American anthropologist

Marian Wesley Akehurst (May 10, 1907 – May 2, 1961) was an American anthropologist who held leadership positions in American and British anthropological organisations.

==Life==
Smith was born in New York City in 1907. When she was three years old, she contracted polio, which left her with a paralysed leg. She attended Columbia University, graduating in 1934.

She gained her doctorate and was the last student of Frank Boas. In 1940 she published The Puyallup-Nisqually.

She rose to take leading positions in the American Folklore Society and the American Association for the Advancement of Science. Before she was forty, she became the President of the American Ethnological Society.

In 1950, she published her research on the archaeology of the Columbia-Fraser Region. In 1952, she moved to the UK and married H. Farrant Akehurst.

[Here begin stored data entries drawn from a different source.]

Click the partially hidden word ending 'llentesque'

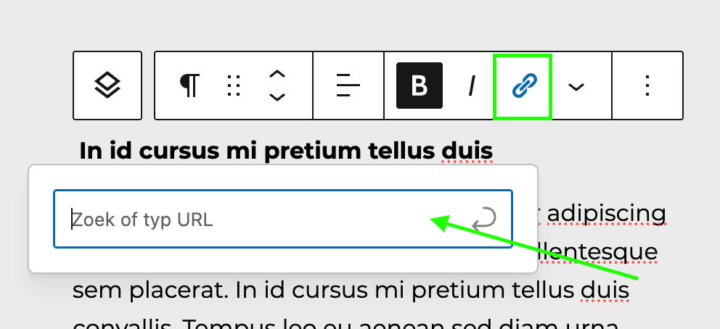597,252
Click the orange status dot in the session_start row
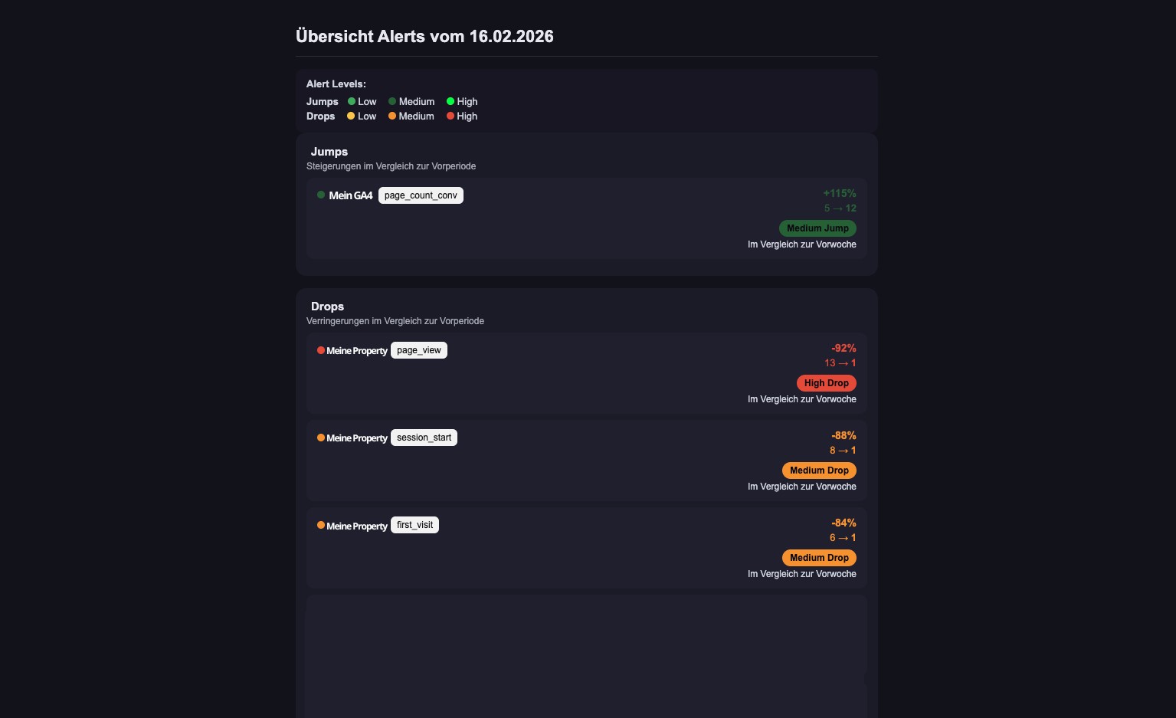The image size is (1176, 718). click(321, 438)
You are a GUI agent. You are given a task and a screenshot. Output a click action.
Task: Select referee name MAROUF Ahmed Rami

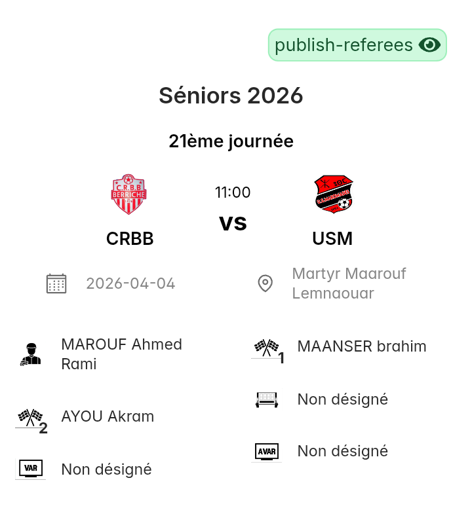point(121,354)
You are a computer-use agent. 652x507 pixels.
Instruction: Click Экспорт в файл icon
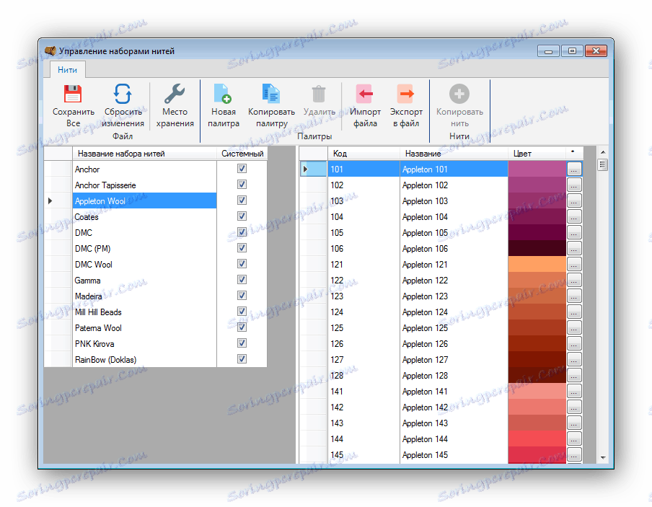click(406, 94)
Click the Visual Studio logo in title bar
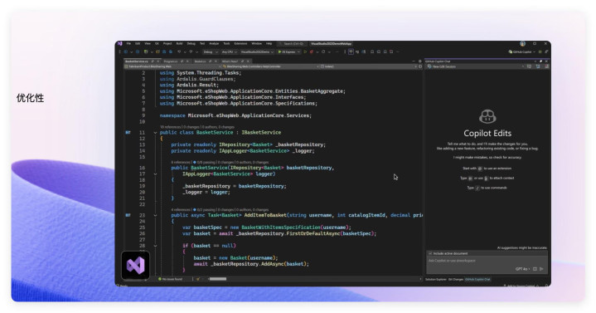596x313 pixels. 119,44
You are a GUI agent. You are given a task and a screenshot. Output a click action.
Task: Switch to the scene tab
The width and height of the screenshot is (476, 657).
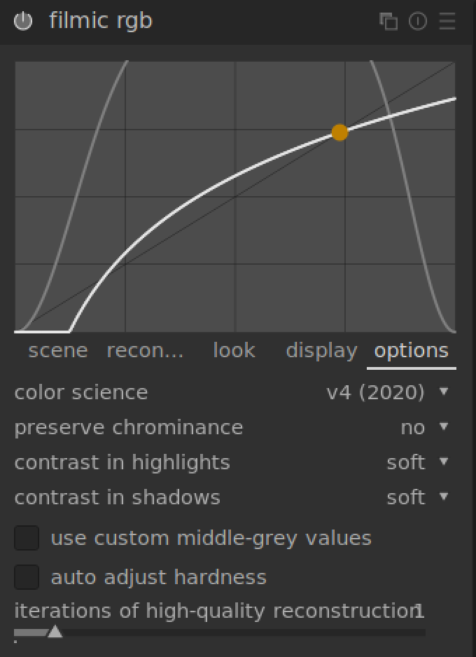point(58,350)
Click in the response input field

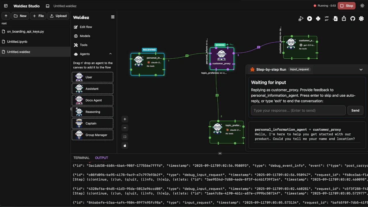pos(298,110)

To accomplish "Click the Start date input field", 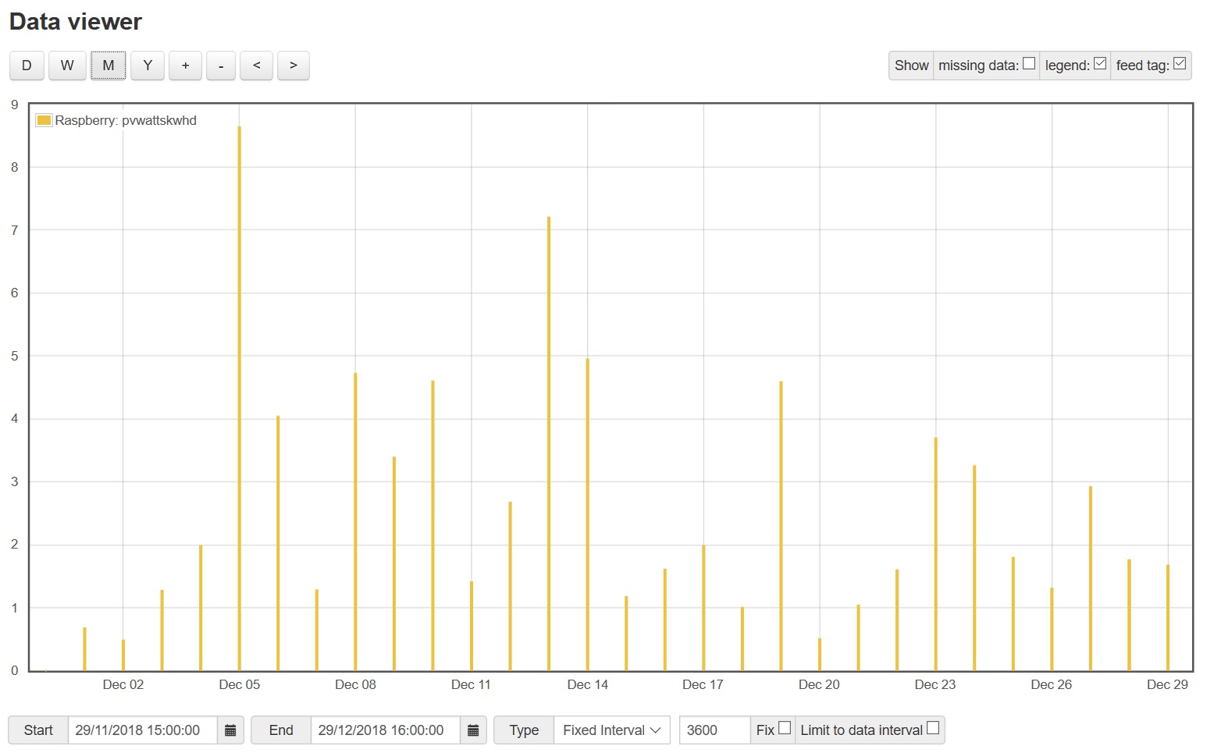I will click(142, 730).
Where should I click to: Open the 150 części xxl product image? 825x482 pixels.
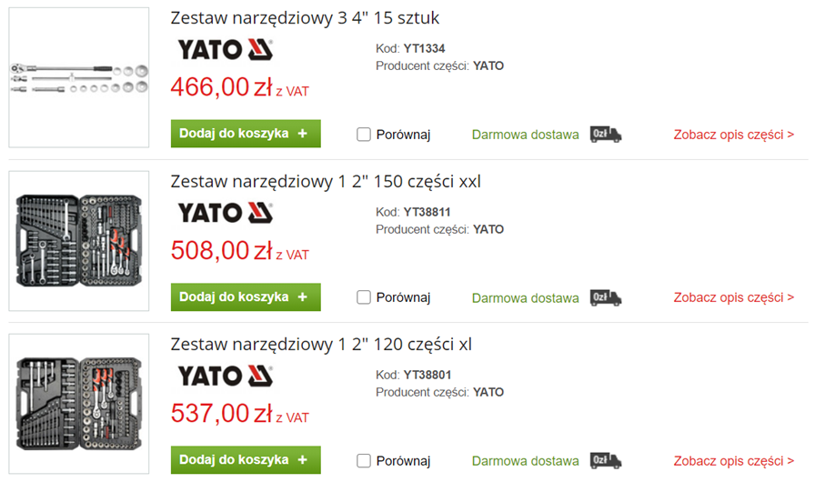coord(79,241)
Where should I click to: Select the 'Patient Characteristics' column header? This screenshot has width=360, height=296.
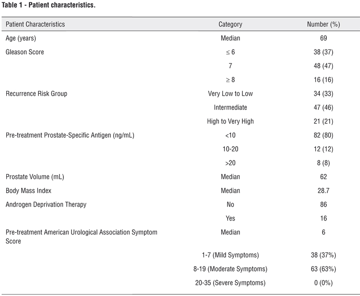35,25
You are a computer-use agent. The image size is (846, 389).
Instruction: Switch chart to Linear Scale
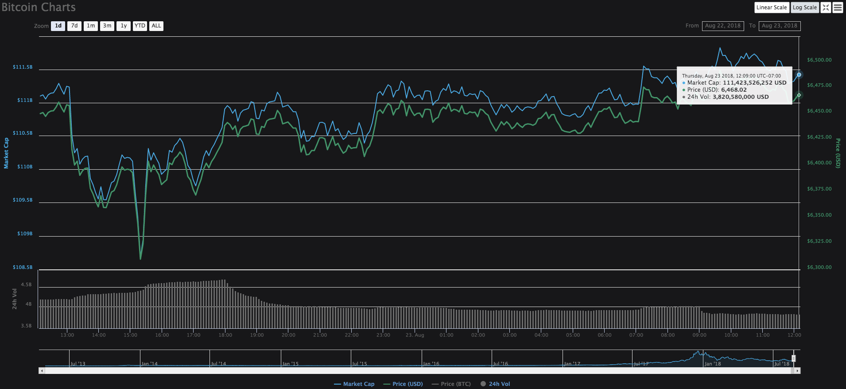point(771,8)
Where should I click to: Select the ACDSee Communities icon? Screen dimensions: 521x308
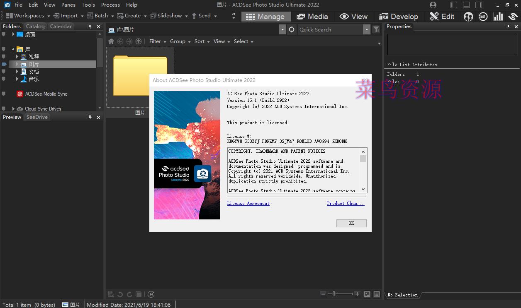468,17
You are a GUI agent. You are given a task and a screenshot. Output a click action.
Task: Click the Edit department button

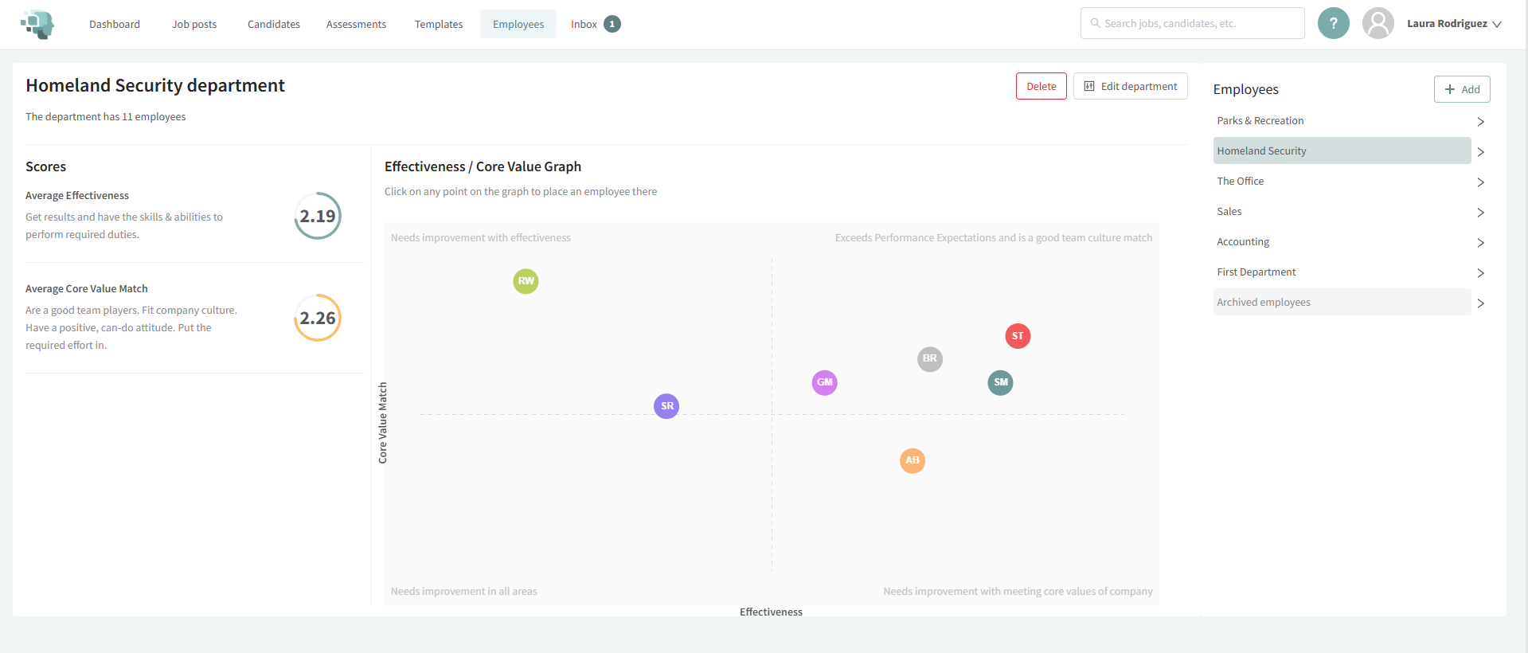(x=1130, y=86)
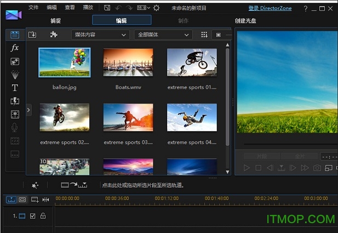Viewport: 338px width, 233px height.
Task: Expand the side panel with the arrow
Action: 28,110
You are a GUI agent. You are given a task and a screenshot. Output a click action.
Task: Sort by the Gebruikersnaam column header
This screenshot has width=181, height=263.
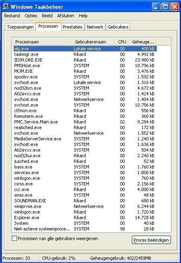pos(93,42)
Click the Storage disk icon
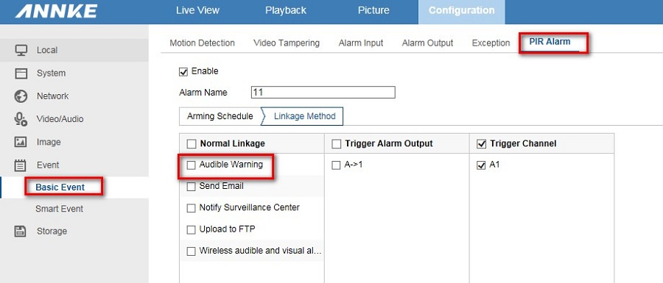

In 1956, she began teaching part-time in the Anthropology Department of the London School of Economics. In the same year, William Buller Fagg was replaced as the Royal Anthropological Institute's General Secretary by Smith.
In 1958, she worked with the Rivers Memorial Medal winner Brenda Seligman to create the Royal Anthropological Institute's endowment fund. The fund was able to bankroll symposia on topics including the artist in tribal society, the domestication of cattle, and race relations.

Smith first had symptoms of her illness in 1949 and died in New York in 1961.